Self-myofascial massage, or foam rolling, has become a common form of at-home therapy prescribed to patients with any muscular or soft tissue problem. The traditional theory is that foam rolling helps to break up knots in muscles, decrease inflammation and increase flexibility by applying pressure to trigger points. Others have suggested that it helps to decrease pain by stimulating pressure receptors called Pascinian corpuscles. These receptors send messages to nerves to stop sending pain signals to the brain. Several studies have also shown increases in flexibility and elasticity in muscles following foam rolling. The problem is that most of these studies are very small and do not show consistent results. Regardless of the true mechanism behind it and a lack of reproducible research to date, it seems as though foam rolling typically makes people feel better. As a result, foam rolling can still have value for someone who has pain or dysfunction with muscles or soft tissues.
What do you do & how should it feel?
There are multiple ways that a foam roller can be used. The most common method is to lie on it and roll a particular muscle or structure over the roller, as the name implies. You can use it over very small areas to concentrate on specific knots, or you can roll over greater areas to affect large parts of a muscle. It’s okay to feel some discomfort or pressure while rolling, similar to a deep massage or if you press on a knot with your fingers. If you feel a significant amount of pain, try to distribute less weight on the roller. If that still doesn’t help, stop rolling.
Another way the foam roller can be used is for static stretching. This involves holding a single position to help stretch tissues, as opposed to rolling back and forth. The foam roller can be used to increase the amount of stretch possible, especially for areas such as the pecs and other muscles on the front of the shoulder.

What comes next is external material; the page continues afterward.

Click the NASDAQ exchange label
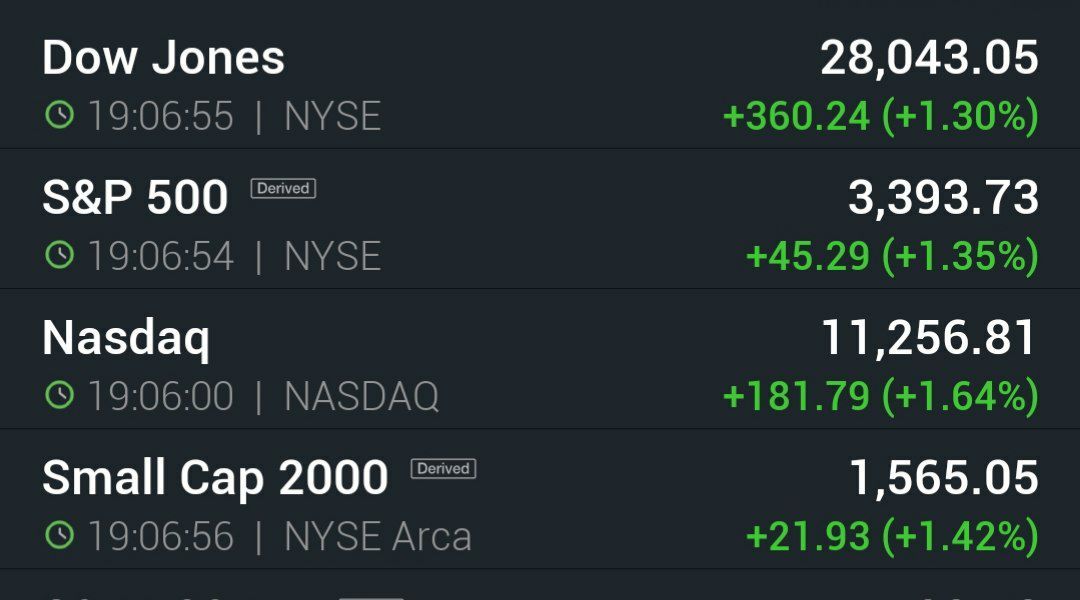The height and width of the screenshot is (600, 1080). (x=362, y=396)
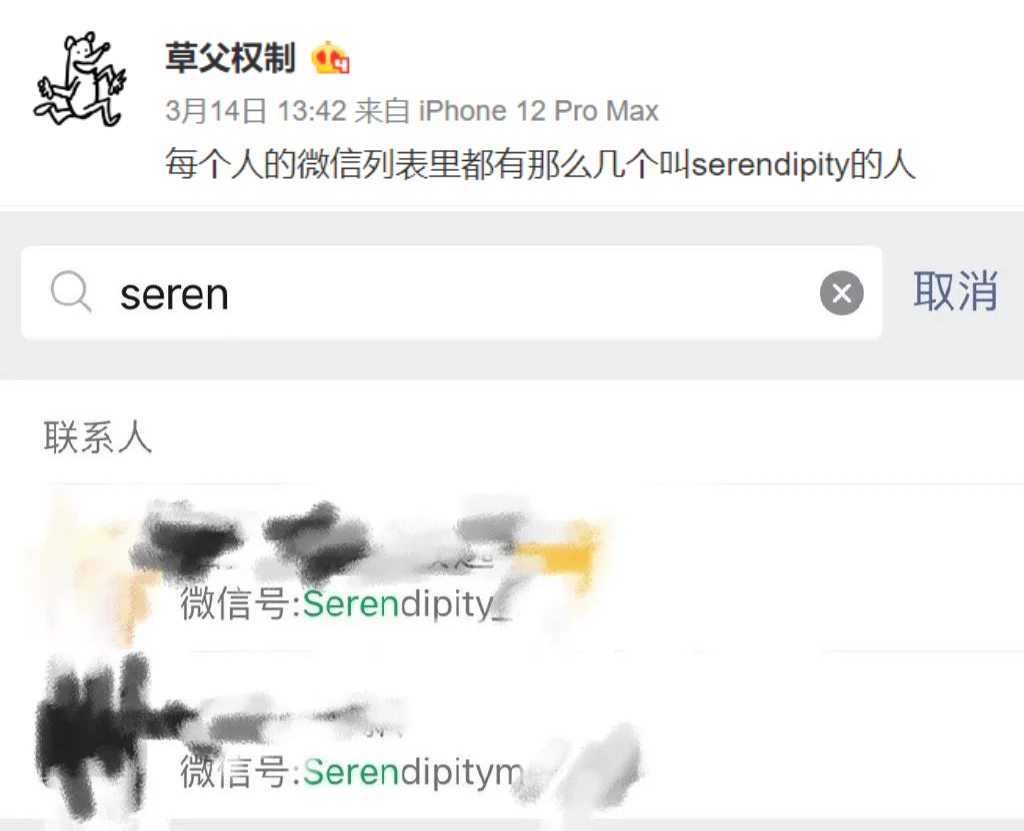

A foam roller can be used for countless areas in the body. Below are just a few examples of certain spots that it can be particularly beneficial for many people. There are numerous ways that they can be used and this is just a starting point.
1. Thoracic Spine: This move helps to mobilize the joints and soft tissues of the midback, which often become tight with poor posture and prolonged sitting.
2. IT Band/Outside part of quad muscles: This movement helps to free up the outside part of the thigh, which often affects runners and endurance athletes.
3. Quadriceps: This procedure frees up the quad muscles, which are on the front of the thigh and can become very tight.
4. Latissimus Dorsi: This maneuvour helps to release the lat muscle, which can contribute to shoulder or upper back dysfunction.
Static Chest Stretch: This helps to loosen up the tissue on the front of the chest and shoulders that can become tight from sitting or poor posture.
The Final Word
Despite a lack of concrete research, a foam roller can be a useful tool to help stretch out areas and loosen up tight structures. Even though foam rolling is considered a very safe treatment technique, it's still best to get assessed by a qualified professional. This will help ensure that foam rolling is the right treatment protocol for you and that you are using proper form.